## Task brief
Where the string "computer" occurs in a line of the data below, that line should be copied.

## Records

• • • • • • •

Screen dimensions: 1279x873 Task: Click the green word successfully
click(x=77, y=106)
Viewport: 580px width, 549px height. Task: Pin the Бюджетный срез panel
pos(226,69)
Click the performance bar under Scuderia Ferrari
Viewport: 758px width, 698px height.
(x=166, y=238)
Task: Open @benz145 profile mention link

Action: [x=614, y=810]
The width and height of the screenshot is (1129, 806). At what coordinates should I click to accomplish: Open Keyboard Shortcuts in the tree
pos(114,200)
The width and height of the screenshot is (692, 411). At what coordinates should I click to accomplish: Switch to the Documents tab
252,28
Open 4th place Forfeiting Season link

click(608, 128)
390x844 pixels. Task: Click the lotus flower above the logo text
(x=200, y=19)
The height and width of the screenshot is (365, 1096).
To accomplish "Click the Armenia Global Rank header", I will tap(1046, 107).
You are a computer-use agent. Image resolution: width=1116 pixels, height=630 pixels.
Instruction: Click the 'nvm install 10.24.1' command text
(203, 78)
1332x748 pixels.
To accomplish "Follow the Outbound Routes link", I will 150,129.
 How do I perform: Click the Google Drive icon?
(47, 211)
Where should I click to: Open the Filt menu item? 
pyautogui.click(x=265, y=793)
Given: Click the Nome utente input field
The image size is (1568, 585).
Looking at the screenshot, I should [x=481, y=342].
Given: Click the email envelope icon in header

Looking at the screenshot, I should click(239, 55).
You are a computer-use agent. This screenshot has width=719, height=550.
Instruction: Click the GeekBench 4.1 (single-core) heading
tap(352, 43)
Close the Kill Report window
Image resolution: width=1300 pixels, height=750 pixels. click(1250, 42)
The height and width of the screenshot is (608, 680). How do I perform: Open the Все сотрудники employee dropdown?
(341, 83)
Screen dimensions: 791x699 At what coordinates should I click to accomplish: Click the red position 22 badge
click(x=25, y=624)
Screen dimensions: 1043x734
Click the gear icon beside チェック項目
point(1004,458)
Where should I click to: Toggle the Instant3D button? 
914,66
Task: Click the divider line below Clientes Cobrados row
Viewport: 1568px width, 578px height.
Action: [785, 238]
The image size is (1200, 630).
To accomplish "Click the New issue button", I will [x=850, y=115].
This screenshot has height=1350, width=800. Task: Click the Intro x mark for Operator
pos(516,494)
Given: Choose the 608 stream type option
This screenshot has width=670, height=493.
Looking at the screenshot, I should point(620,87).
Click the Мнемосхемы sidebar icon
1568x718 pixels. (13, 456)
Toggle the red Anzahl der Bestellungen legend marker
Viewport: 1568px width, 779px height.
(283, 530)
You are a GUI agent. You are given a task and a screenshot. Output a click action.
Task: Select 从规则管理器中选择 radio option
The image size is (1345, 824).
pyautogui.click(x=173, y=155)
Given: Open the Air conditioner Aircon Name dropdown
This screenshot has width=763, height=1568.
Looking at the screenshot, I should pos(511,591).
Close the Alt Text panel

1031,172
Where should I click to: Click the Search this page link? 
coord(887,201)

• • • • • • •

## Output below
You are a computer-use agent. Image resolution: width=1116 pixels, height=630 pixels.
You are a computer-use agent. This screenshot has width=719, height=550.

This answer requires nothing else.